Stanley’s Cup: What the fuck? What the fuck is this? A team of grown-up hockey players beat the shit out of kindergarten hockey players, and then a little kid watches in disappointment before dying at the end? This is supposed to be funny?
I almost want to praise the writers for taking an unexpected turn, but this ending is so confusing and so blatantly unfair that I cannot do it with a clear conscience; the tragedy feels so forced. The jokes are puke, too, like the guy who mimics movie trailers umpteen fucking times.
Here is what the writers said:
Parker: A lot of people didn’t get that one. We thought the ending was really sweet and weird, but nobody really got it.
Stone: The hockey one is like three-quarters of a show, but the ending is fucking sweet.
(Emphasis original.)
Grown-ups beating the shit out of little kids and another dying of cancer is ‘fucking sweet’…? Am I reading this correctly? Is that what they meant?
Judas Priest, I thought that The Losing Edge was kind of boring, but the way that it parodied sports films was ingenious compared to this tedious pile of shit. Unless you are a hardcore misopedist—like Parker and Stone, apparently—leave this pukestain of a season finale alone.

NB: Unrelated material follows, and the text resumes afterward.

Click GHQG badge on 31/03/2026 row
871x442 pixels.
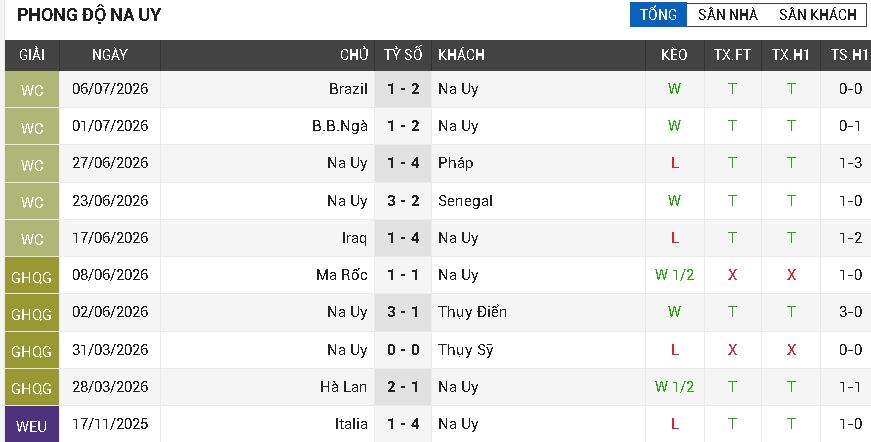coord(32,350)
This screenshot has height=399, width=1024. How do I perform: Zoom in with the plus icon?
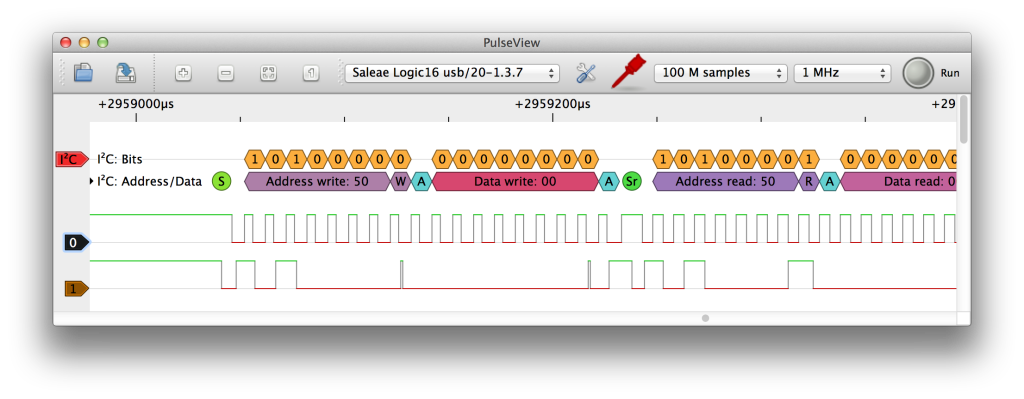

This may be the worst season that I have seen so far, which is impressive considering that the last one had an episode entirely dedicated to mocking transgender people. Aside from the reactionary politics, the twoth biggest issue with this cartoon is that it is so. Fucking. Boring. The fake movie trailer guy in the finale is a perfect example: they rehash the same dull joke umpteen times in the boringest ways possible. Who the fuck laughed at that joke more than thrice, let alone once? He’s imitating a movie trailer: we get it! Come up with something better already you paskudnyaks!
Normally I would pick which episode was the most tolerable, but I don’t feel like doing that today. This season is too horrible. You know what is great, though…? I’m done watching season 10!